> [WORK INSTRUCTION]
Please rewrite the passage of the CDC scraping thread between "Firstly, you need" and "data you need.", inclusive, replacing "preview responses" with "response previews".

━━━━━ TEXT

I am trying to scrape the CDC website for the data of the last 7 days reported cases for COVID-19. https://covid.cdc.gov/covid-data-tracker/#cases_casesinlast7days I've tried to find the table, by name, id, class, and it always returns as none type. When I print the data scraped, I cant manually locate the table in the html either. Not sure what I'm doing wrong here. Once the data is imported, I need to populate a pandas dataframe to later use for graphing purposes, and export the data table as a csv.
-
for extra information, it appears that the table is generated in javascript so selemium will need to be used to get this dataTaylor Killen– Taylor Killen2020-10-17 19:33:54 +00:00Commented Oct 17, 2020 at 19:33
-
what Taylor says is right. Additionally, I see that there is a button "download" on your website, so you might just try that (with selenium)qmeeus– qmeeus2020-10-17 19:38:50 +00:00Commented Oct 17, 2020 at 19:38
1 Answer
You might as well request data from the API directly (check out Network tab in your browser while refreshing the page):
import requests
import pandas as pd
endpoint = "https://covid.cdc.gov/covid-data-tracker/COVIDData/getAjaxData"
data = requests.get(endpoint, params={"id": "US_MAP_DATA"}).json()
df = pd.DataFrame(data["US_MAP_DATA"])
EDIT: Trying to make this answer more general and useful.
How did you discern that this was how to parse the data?
Firstly, you need to inspect the page (Ctrl + Shift + I) and navigate to network tab:
Secondly, you need to refresh the page to record network activity.
Where to look?
Check XHR to limit number of records (1);
Look through the records by clicking on them (2) and check their preview responses (3) to find out if it's the data you need.
It doesn't always work but when it does, parsing data from API directly is so much easier than writing scrapers via requests / bs4 / selenium etc and should be the first choice.

━━━━━━━━━━
━━━━━ SUPPLIED RECORDS

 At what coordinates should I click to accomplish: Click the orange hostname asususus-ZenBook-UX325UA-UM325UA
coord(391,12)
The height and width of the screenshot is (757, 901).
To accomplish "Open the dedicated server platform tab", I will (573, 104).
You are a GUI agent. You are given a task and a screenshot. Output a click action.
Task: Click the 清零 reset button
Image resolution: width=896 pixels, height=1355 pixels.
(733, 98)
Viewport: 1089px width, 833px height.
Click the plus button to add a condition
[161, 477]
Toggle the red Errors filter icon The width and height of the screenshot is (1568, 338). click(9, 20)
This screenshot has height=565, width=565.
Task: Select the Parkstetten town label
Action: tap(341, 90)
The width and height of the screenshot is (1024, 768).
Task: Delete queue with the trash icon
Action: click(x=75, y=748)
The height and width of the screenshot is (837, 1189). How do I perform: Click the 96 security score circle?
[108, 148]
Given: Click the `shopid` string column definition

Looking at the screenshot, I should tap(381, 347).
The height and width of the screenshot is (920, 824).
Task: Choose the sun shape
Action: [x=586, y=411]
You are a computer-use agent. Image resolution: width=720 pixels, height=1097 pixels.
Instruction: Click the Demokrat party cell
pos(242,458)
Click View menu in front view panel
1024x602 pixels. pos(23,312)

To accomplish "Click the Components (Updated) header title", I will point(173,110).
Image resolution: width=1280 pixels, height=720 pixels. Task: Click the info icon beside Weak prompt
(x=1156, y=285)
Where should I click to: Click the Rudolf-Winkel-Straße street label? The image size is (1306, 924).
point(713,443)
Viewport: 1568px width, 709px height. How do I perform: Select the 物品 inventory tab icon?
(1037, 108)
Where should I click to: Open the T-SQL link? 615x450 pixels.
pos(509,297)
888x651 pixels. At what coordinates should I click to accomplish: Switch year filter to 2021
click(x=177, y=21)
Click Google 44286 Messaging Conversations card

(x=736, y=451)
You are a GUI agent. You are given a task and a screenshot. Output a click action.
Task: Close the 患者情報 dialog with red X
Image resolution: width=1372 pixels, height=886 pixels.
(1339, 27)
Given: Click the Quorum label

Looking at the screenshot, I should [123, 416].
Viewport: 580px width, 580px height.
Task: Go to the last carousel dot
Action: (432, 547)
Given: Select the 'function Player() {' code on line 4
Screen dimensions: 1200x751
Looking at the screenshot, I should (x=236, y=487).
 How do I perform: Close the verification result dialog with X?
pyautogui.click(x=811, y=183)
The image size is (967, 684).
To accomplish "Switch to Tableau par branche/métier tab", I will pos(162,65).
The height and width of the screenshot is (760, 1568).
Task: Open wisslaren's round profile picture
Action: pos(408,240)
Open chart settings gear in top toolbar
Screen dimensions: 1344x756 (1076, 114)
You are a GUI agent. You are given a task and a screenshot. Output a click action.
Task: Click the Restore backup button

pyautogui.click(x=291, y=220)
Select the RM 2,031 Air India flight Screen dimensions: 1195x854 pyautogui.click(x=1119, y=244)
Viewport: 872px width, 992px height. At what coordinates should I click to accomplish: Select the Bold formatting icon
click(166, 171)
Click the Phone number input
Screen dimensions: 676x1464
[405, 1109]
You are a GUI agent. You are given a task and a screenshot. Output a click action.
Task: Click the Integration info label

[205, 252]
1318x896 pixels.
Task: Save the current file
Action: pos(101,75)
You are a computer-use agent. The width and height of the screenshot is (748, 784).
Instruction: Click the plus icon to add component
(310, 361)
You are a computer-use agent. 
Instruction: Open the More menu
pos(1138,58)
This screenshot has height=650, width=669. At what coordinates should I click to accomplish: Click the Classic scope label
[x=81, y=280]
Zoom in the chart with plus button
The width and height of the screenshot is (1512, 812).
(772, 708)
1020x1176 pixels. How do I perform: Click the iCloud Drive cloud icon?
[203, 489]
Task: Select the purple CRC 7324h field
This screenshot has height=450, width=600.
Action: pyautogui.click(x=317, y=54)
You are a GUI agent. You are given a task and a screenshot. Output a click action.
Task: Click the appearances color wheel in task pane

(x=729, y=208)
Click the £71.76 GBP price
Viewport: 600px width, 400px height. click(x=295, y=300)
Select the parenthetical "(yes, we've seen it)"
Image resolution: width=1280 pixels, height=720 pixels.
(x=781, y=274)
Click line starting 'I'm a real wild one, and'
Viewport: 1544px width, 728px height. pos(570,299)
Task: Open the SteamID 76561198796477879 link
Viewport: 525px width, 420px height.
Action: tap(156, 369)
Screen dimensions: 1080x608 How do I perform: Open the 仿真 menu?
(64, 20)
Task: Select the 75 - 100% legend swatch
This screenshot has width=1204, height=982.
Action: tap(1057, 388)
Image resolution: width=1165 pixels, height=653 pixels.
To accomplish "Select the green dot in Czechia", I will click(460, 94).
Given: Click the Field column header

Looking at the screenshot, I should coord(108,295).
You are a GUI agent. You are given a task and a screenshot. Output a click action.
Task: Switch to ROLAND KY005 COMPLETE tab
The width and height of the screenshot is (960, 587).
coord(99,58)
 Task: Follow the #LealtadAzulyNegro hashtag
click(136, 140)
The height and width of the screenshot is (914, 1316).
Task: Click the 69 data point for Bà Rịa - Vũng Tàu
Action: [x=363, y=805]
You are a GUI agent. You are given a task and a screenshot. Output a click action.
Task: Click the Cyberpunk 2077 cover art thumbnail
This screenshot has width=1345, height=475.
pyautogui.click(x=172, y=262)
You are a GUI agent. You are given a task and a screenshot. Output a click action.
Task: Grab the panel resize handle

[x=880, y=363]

━━━━━━━━━━

> [ANSWER SPACE]
Firstly, you need to inspect the page (Ctrl + Shift + I) and navigate to network tab:
Secondly, you need to refresh the page to record network activity.
Where to look?
Check XHR to limit number of records (1);
Look through the records by clicking on them (2) and check their response previews (3) to find out if it's the data you need.